Impact on Different Users

LLP Token Holders: This is the most direct change. Existing LLP users have a two-week grace period (until January 28), during which they can retain their original funds. Afterward, participating in LLP requires continuous LIT staking, transforming LLP from a simple liquidity mining product into an权益产品 supported by LIT.

Market Makers and High-Frequency Trading Firms: Lighter announced that overall fee rates will increase, but staking LIT can provide discounts, keeping the lowest fee tier at current levels. This effectively uses staking incentives to offset the impact of rising rates. Additionally, the platform will publish detailed tiered fee structures several days in advance, allowing trading firms to adjust their algorithms accordingly.

Ordinary Token Holders: Staking can generate rewards (specific annualized rates to be announced), and staking 100 LIT grants zero fee benefits. For small and medium users, this provides a tangible source of income from holding tokens.

Strategic Intent Analysis

Expanding Token Use Cases

Lighter transforms LIT from a simple issuance asset into a core tool of the platform ecosystem through staking. Staking not only unlocks LLP participation but also becomes a prerequisite for fee discounts and zero fees. This multi-layered权益设计 encourages users to hold and stake LIT.

Balancing Market Pressure

Currently, LIT is priced at $2.14, down 30.88% over the past 7 days. In this context, Lighter’s introduction of staking with promised rewards and benefits demonstrates the platform’s effort to stabilize token value. Additionally, Lighter launched a mobile app on January 14 (iOS available in over 100 countries and regions, Android also launched), indicating ongoing ecosystem development.

Optimizing Platform Economics

Fee rate increases generally boost platform revenue, but the design of staking discounts retains and incentivizes market makers. This approach can enhance platform earnings while maintaining competitiveness.
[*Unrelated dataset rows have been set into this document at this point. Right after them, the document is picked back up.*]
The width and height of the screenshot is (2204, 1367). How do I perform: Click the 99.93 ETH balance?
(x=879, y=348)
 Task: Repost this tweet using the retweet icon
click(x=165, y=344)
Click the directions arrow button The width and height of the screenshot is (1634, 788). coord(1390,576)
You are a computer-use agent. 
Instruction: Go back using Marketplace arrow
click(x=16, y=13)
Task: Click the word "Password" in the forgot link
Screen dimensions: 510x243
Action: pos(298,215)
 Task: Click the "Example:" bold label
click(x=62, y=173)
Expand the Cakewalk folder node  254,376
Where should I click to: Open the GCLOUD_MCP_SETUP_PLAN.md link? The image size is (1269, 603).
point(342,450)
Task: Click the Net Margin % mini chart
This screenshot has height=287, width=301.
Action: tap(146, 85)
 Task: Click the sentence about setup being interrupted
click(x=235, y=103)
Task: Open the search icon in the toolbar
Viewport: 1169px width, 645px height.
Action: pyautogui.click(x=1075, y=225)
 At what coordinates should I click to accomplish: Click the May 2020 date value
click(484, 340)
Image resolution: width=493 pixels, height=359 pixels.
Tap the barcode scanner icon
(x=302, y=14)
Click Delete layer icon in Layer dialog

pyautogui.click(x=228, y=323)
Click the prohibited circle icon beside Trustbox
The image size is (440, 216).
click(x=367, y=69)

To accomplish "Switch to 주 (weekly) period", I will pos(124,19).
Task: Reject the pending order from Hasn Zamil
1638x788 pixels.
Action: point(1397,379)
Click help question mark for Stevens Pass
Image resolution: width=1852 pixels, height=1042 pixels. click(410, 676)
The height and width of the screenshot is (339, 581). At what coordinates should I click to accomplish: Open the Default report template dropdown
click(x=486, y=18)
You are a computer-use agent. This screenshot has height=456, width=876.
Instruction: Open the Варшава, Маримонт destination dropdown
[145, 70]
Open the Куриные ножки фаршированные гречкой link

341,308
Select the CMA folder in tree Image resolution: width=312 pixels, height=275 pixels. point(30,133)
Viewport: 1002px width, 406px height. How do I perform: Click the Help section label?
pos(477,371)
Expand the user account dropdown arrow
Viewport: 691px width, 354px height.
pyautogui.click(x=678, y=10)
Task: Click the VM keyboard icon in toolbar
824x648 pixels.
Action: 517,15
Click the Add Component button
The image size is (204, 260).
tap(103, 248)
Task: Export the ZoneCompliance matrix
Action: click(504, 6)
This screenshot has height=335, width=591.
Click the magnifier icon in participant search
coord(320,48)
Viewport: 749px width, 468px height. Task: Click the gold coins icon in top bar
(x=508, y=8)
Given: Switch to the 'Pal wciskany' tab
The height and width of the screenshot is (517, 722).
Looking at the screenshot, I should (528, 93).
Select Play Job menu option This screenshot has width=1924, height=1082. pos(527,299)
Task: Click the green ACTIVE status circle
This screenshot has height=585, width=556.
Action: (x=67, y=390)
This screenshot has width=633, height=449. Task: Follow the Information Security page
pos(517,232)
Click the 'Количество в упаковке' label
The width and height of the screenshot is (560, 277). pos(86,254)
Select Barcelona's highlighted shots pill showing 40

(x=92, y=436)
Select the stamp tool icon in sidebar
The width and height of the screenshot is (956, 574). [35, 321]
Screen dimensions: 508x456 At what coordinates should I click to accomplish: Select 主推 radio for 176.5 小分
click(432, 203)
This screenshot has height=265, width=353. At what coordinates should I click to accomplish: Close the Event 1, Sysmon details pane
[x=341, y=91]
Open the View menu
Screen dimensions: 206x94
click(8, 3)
Data shows that Lighter ranks 3rd-4th in trading volume among Perp DEXs, and retaining high-quality traders is crucial to maintaining this position.

Key Details to Watch

  • The annualized yield will be announced after the feature takes effect; exact figures await official disclosure
  • The two-week grace period ends on January 28; afterward, LLP participants must continue staking LIT
  • Detailed tiered fee structures will be published several days in advance; trading firms should adjust their algorithms accordingly

Summary

Lighter’s staking feature is relatively comprehensive, covering liquidity mining, trading fee discounts, direct rewards, and fee waivers across four levels. It expands the use cases of the LIT token and represents an active adjustment by the platform under market pressure. Coupled with the launch of the mobile app, Lighter is accelerating ecosystem development. However, the specific annualized yield figures and market reactions to these benefits remain to be seen. LLP token holders need to decide whether to continue staking or withdraw before the January 28 deadline.